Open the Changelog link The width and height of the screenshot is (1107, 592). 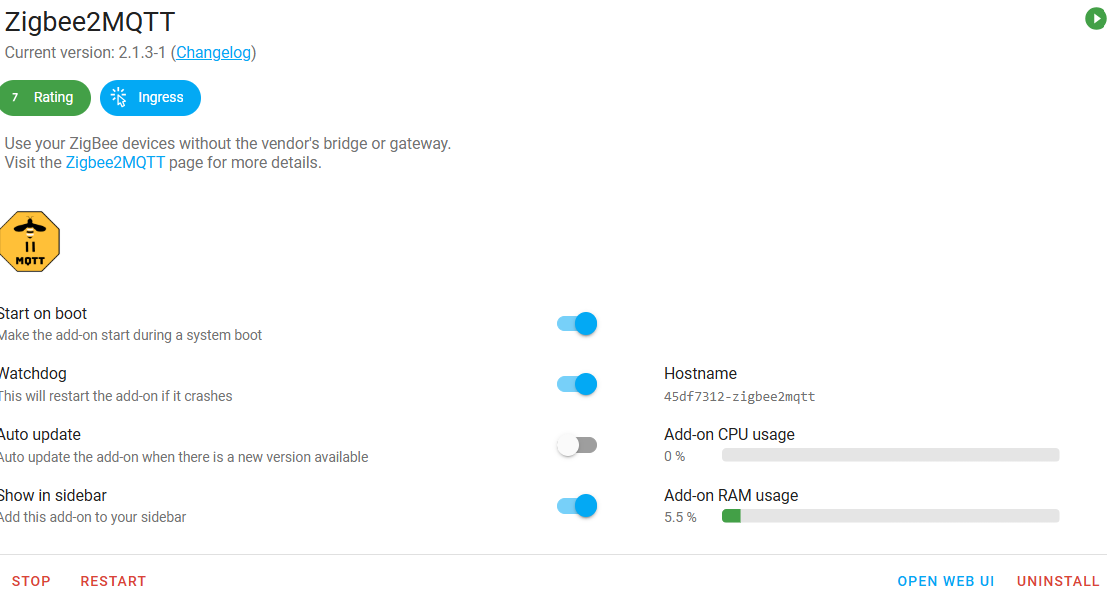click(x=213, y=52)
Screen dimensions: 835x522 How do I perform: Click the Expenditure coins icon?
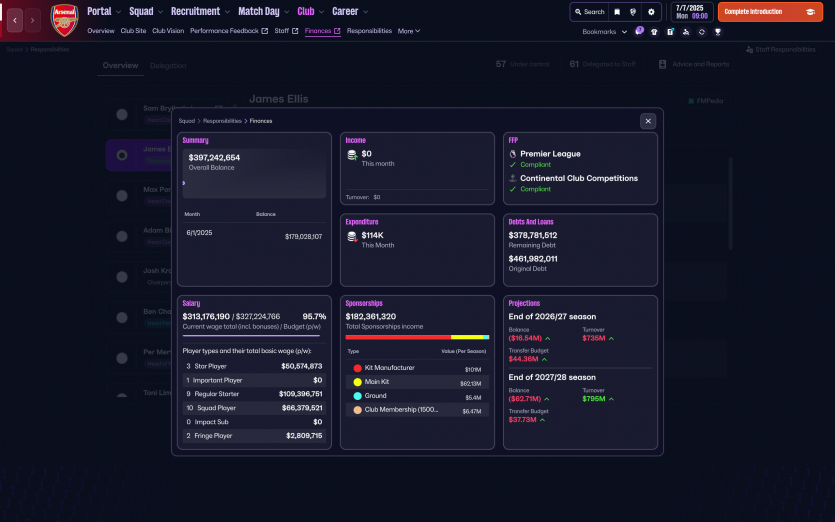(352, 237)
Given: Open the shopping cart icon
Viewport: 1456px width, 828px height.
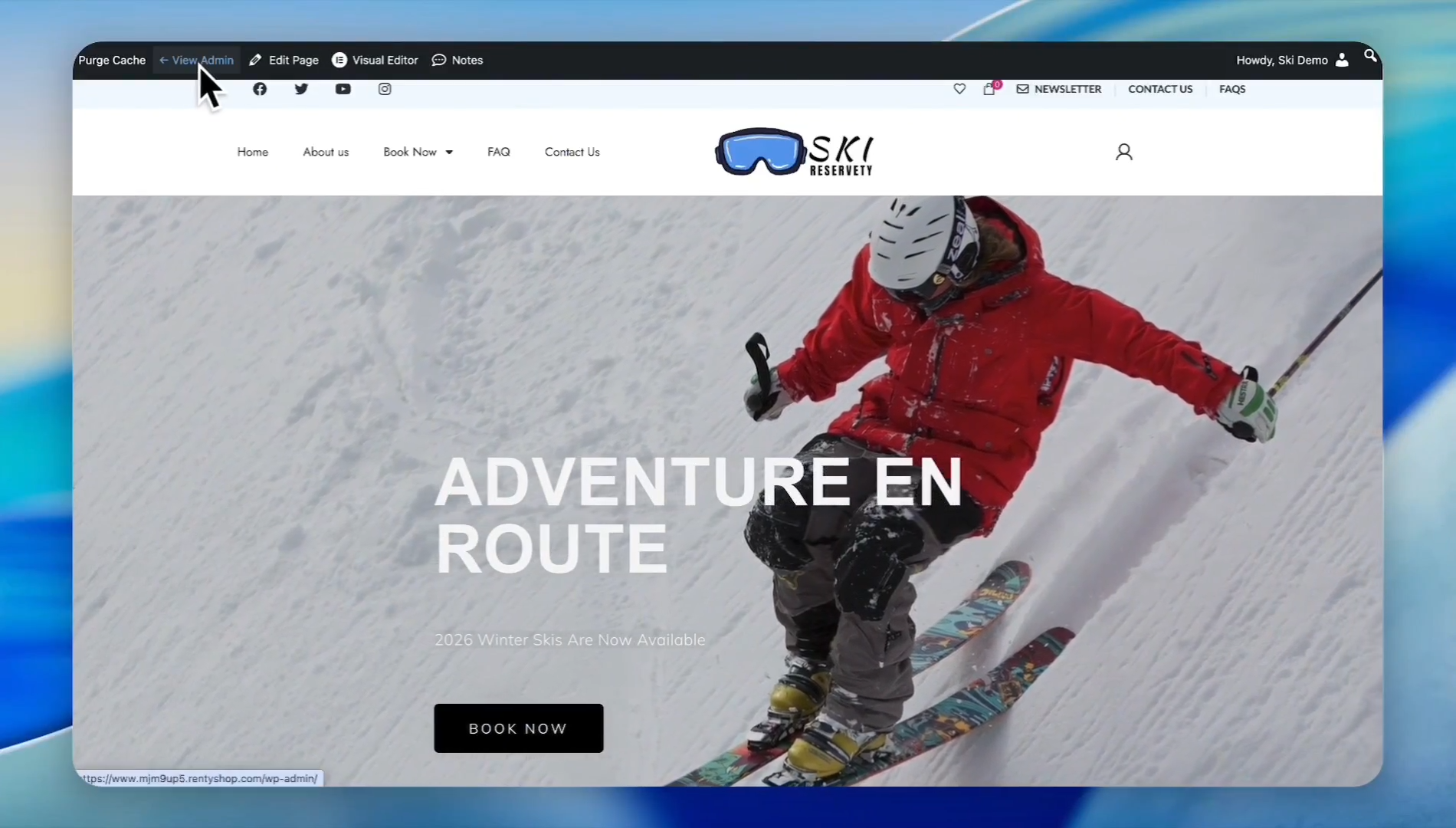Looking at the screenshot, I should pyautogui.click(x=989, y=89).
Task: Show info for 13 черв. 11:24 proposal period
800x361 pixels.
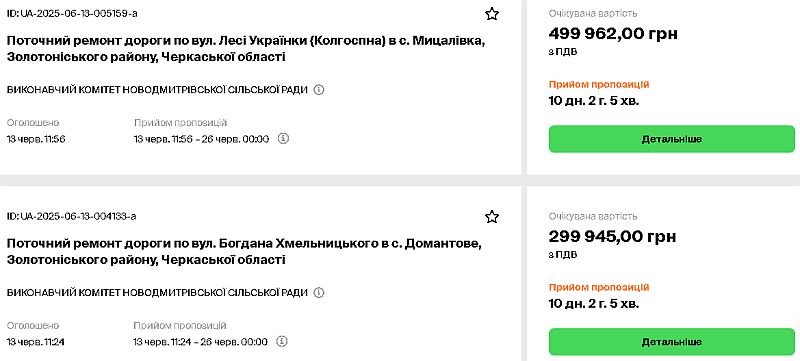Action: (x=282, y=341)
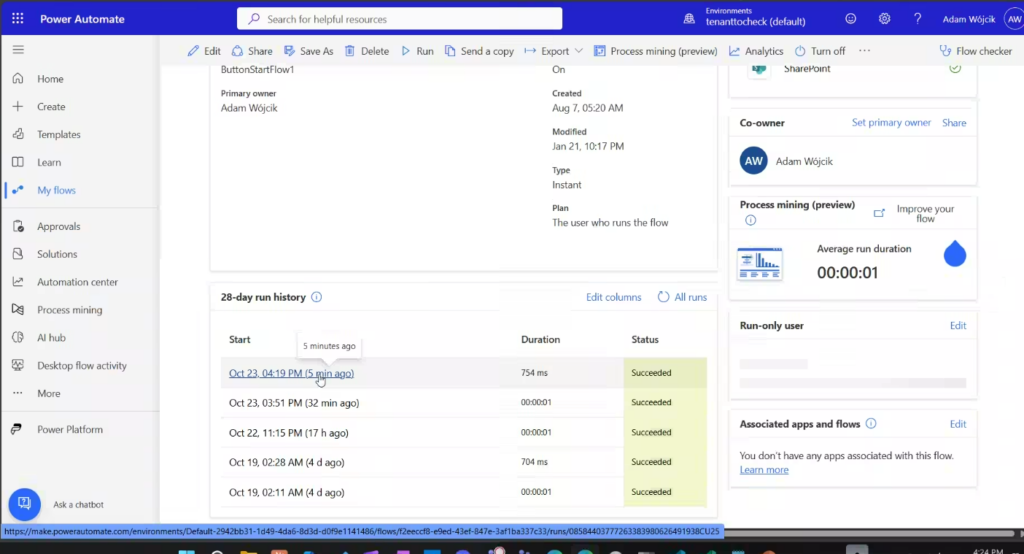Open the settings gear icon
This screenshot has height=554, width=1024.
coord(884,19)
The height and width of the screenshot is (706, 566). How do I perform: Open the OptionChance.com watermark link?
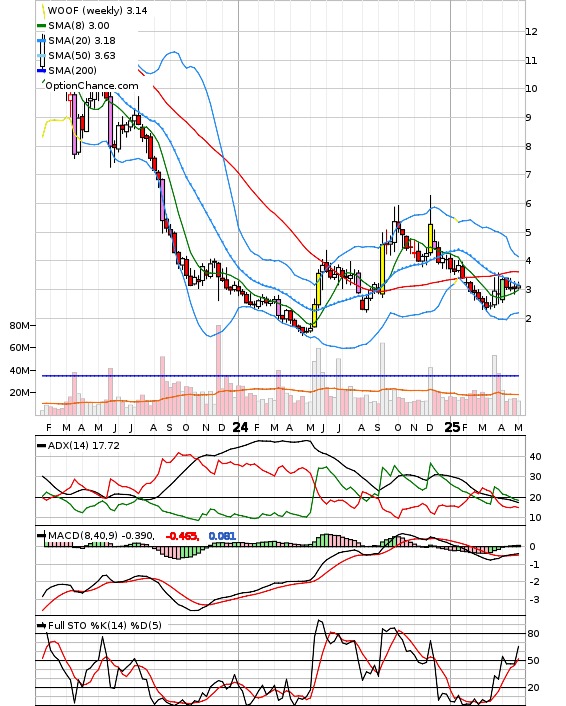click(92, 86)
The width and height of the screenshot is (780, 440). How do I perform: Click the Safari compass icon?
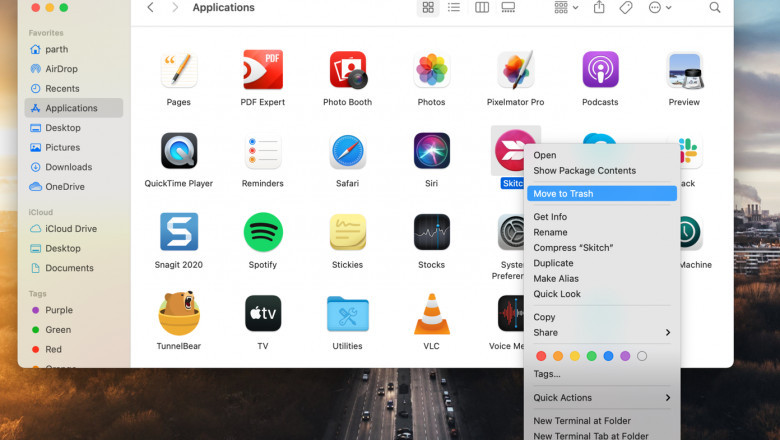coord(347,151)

·····

• [What needs to be done]
Repeat, exactly and only, the lines from the one containing "The height and" through the final line of the data, both ends included, leaving out any picture.

• [Exercise response]
The height and width of the screenshot is (706, 566). How do I perform: Open the OptionChance.com watermark link?
click(92, 86)
The width and height of the screenshot is (780, 440). How do I perform: Click the Safari compass icon?
coord(347,151)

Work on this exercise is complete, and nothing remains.